GOAL:
List the rows from the line containing "The image size is (658, 470)." through the line containing "pos(538,258)", inclusive, as a numbered list, omitting blank lines.
***
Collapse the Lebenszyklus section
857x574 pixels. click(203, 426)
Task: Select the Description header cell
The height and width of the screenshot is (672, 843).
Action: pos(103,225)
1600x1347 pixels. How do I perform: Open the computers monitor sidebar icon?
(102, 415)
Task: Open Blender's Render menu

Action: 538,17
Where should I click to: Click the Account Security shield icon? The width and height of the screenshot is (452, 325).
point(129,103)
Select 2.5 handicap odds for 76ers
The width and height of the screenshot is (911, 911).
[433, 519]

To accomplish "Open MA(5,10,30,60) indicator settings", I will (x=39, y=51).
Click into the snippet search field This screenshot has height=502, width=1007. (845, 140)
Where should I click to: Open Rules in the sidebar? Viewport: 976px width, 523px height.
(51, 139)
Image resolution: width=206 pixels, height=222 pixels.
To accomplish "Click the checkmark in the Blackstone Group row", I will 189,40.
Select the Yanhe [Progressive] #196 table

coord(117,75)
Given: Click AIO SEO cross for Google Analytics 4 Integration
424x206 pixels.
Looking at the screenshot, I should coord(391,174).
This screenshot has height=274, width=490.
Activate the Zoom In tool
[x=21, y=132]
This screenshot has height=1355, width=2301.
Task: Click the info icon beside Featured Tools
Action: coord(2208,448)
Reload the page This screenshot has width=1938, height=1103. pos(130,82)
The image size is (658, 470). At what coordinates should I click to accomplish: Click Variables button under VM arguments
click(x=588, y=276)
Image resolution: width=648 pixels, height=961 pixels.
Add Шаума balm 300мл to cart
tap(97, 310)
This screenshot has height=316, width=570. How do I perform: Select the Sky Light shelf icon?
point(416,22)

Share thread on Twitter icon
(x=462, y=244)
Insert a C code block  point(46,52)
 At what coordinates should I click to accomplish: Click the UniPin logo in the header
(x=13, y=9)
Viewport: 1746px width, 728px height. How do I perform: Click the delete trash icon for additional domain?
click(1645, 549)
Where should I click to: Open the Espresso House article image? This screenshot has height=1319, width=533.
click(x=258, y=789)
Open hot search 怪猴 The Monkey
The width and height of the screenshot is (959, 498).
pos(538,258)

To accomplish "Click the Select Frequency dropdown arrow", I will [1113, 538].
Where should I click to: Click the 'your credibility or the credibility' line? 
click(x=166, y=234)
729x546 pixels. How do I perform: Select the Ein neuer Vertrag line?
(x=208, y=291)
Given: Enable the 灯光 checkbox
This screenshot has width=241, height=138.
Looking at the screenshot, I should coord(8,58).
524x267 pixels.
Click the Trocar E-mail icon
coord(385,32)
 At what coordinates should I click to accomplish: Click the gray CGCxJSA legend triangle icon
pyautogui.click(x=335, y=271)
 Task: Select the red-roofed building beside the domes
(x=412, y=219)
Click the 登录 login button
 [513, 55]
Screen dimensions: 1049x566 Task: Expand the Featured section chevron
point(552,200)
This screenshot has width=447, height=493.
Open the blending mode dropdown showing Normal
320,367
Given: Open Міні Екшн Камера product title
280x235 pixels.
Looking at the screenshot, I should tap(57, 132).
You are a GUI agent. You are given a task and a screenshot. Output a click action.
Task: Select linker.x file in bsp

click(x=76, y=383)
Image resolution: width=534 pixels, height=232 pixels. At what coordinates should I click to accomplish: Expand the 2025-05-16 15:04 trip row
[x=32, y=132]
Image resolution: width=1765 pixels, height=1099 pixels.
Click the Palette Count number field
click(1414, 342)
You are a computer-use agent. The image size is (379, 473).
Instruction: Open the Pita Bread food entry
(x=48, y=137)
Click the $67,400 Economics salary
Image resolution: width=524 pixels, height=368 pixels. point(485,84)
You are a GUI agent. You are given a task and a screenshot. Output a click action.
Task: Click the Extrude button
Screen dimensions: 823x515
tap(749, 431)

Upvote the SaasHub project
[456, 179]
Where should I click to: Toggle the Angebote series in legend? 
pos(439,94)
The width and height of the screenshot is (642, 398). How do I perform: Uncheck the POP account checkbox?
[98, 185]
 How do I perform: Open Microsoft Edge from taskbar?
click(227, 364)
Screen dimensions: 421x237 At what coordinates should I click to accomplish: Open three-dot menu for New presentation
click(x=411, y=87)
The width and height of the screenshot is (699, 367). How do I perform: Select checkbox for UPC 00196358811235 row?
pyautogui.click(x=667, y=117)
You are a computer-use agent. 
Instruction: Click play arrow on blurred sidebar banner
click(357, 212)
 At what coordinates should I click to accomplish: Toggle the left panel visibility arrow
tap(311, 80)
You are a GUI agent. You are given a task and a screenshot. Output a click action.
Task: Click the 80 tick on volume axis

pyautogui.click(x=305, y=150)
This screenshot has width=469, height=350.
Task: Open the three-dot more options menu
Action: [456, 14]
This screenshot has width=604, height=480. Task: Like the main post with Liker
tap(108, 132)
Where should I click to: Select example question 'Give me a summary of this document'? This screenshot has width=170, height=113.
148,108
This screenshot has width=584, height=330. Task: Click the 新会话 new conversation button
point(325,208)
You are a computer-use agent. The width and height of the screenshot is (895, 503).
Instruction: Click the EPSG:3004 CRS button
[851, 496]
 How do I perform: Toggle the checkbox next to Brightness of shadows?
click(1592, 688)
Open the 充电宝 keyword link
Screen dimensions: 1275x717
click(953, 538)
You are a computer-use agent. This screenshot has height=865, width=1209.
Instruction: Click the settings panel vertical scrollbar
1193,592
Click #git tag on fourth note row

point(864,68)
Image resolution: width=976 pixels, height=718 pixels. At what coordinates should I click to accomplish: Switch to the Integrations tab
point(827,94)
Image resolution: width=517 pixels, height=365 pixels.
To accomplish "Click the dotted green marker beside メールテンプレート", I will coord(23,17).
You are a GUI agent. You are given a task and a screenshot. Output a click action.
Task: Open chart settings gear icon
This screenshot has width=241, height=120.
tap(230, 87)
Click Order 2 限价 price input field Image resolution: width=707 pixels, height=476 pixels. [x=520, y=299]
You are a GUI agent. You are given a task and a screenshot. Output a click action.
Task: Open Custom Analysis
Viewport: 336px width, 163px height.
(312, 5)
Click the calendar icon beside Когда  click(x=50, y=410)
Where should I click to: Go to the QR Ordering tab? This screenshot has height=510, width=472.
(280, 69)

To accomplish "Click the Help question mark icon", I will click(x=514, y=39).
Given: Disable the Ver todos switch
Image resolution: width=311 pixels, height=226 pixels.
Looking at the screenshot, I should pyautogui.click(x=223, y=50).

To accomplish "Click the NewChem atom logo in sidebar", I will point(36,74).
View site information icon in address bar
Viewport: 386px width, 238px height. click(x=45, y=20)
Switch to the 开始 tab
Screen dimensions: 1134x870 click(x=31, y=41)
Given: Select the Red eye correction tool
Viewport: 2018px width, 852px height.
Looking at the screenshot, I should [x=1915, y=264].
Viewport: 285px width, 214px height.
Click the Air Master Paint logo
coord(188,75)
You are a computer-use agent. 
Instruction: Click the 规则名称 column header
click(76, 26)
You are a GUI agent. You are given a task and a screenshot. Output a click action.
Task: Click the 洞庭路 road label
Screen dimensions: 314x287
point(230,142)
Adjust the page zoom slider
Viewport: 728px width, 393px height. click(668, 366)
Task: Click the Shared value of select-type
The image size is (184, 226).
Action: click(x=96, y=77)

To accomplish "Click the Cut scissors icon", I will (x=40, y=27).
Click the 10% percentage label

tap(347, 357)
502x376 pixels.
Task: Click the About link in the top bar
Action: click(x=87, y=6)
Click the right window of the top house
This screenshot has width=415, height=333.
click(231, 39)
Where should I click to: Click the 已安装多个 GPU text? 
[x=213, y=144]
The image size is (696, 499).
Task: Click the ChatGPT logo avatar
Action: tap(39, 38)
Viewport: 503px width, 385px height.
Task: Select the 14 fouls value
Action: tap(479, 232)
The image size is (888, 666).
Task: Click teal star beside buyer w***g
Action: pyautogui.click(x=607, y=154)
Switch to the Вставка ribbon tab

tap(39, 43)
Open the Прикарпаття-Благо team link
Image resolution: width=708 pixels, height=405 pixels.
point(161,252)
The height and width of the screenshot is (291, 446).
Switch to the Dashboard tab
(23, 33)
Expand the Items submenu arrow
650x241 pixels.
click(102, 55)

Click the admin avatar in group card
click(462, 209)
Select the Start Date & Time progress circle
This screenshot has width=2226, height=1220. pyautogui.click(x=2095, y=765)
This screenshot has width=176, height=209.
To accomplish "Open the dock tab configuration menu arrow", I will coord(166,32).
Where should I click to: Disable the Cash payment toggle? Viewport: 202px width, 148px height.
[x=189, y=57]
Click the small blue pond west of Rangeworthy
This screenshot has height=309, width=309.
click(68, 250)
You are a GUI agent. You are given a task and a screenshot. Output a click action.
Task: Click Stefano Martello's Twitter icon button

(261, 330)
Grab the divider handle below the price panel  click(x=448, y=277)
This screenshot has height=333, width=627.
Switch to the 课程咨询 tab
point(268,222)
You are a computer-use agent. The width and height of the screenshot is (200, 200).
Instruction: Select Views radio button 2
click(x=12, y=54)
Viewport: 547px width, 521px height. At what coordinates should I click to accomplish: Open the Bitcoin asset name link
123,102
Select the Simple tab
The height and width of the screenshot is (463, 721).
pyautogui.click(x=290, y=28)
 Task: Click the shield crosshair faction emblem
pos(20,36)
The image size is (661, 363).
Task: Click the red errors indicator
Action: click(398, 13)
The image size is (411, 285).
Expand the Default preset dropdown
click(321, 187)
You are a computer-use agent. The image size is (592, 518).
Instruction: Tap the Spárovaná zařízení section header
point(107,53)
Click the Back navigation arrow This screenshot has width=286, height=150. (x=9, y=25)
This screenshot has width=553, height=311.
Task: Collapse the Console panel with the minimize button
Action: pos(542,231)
***
EXERCISE RESULT:
1. The image size is (658, 470). At what coordinates should I click to accomplish: Click Variables button under VM arguments
2. click(x=588, y=276)
3. Image resolution: width=648 pixels, height=961 pixels.
4. Add Шаума balm 300мл to cart
5. tap(97, 310)
6. This screenshot has height=316, width=570. How do I perform: Select the Sky Light shelf icon?
7. point(416,22)
8. Share thread on Twitter icon
9. (x=462, y=244)
10. Insert a C code block  point(46,52)
11.  At what coordinates should I click to accomplish: Click the UniPin logo in the header
12. (x=13, y=9)
13. Viewport: 1746px width, 728px height. How do I perform: Click the delete trash icon for additional domain?
14. click(1645, 549)
15. Where should I click to: Open the Espresso House article image? This screenshot has height=1319, width=533.
16. click(x=258, y=789)
17. Open hot search 怪猴 The Monkey
18. The width and height of the screenshot is (959, 498).
19. pos(538,258)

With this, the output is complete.